Law: Data Protection and Privacy Act 2019 (the Act) and the Data Protection and Privacy Regulations, 2021 (the Regulations)

Regulator: The Personal Data Protection Office (PDPO) within the National Information Technology Authority - Uganda (NITA-U)

Summary: The Data Protection and Privacy Act, 2019 (the Act) was passed in 2019 and takes a relatively comprehensive approach to data protection, which mirrors the UK Data Protection Act, 1998. In particular, the Act provides for a data protection and privacy register, notable powers for the National Information Technology Authority - Uganda (NITA - U), and processes for the investigation of complaints relating to the infringement of data subject rights under the Act. In addition, the Act establishes consent as a central principle, specifies conditions for consent relating to minors as well as other special categories, and, notably, has extraterritorial scope and may apply to entities outside Uganda.

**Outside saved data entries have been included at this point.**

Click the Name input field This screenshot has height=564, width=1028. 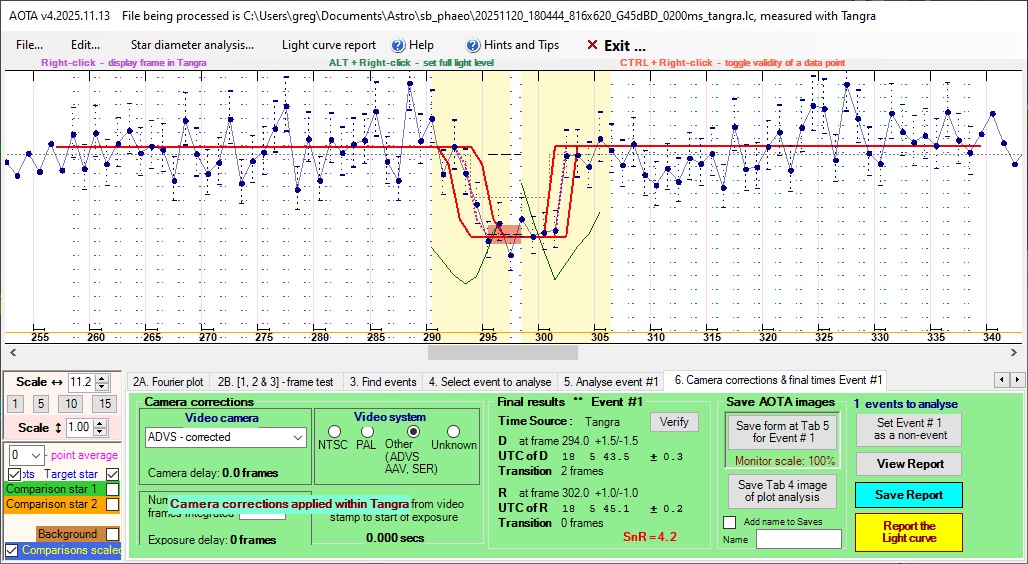(x=798, y=539)
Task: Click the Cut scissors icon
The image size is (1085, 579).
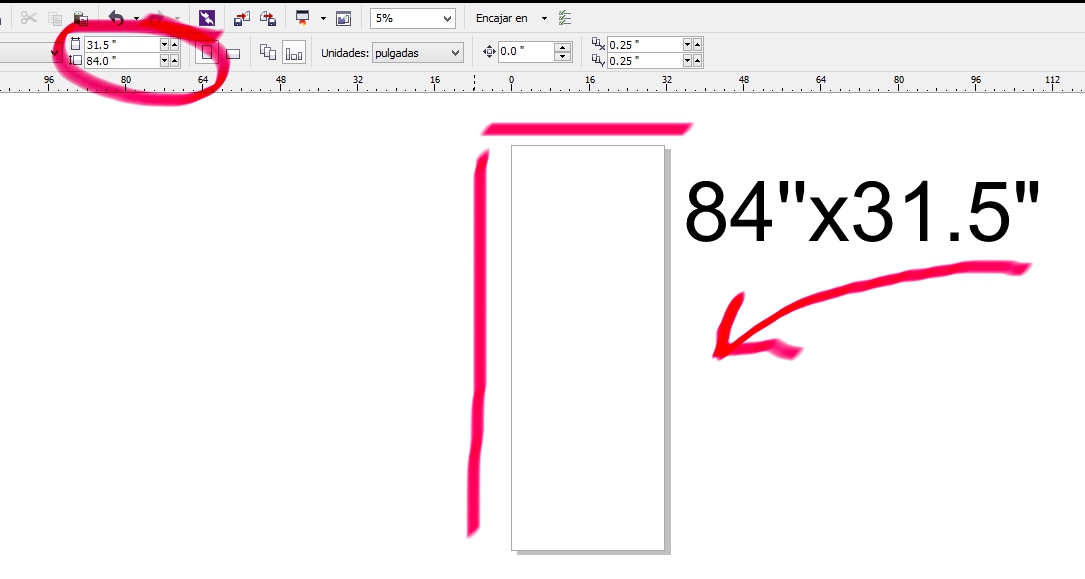Action: coord(28,18)
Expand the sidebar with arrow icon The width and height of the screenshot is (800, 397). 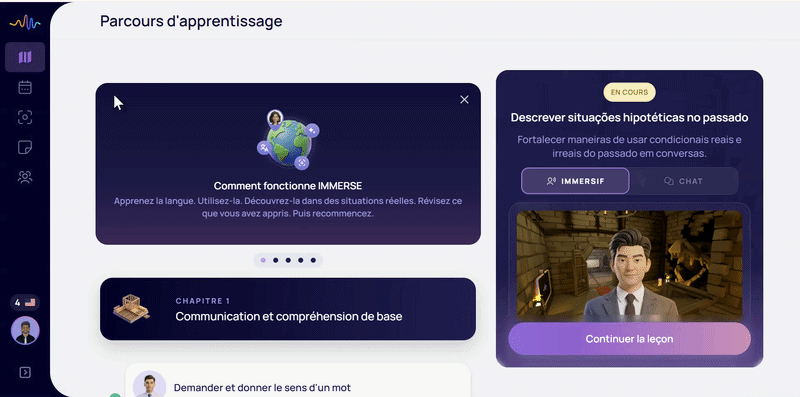25,373
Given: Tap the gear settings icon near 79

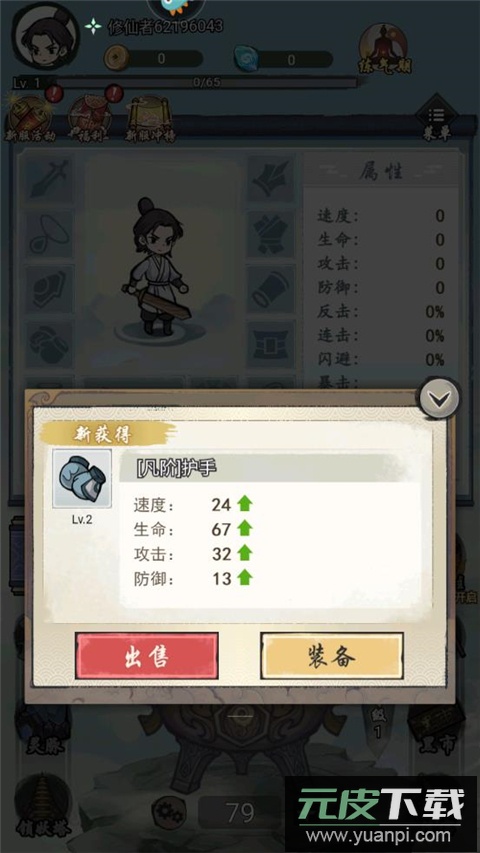Looking at the screenshot, I should point(169,812).
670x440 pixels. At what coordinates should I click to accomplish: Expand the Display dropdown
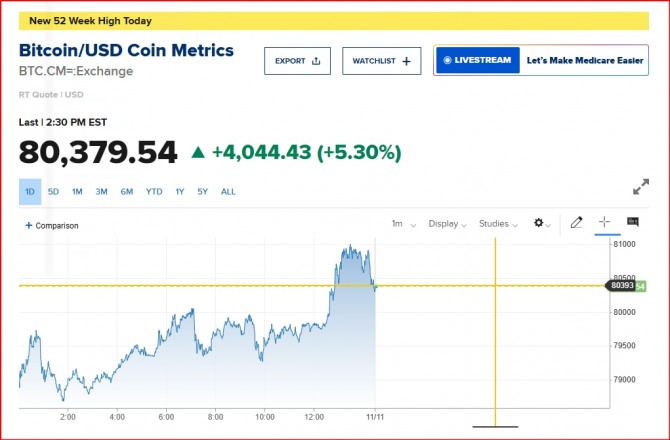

The Data Protection and Privacy Regulations, 2021 (the Regulations), which were published in the Official Gazette on March 12, 2021, and provide for the establishment of the Personal Data Protection Office within NITA-U. The Regulations also establish a registration obligation for data collectors, controllers, and processors. Another key law in Uganda is the Computer Misuse Act 2011 which, among other things, criminalizes any unauthorized disclosure of personal data and confidential information.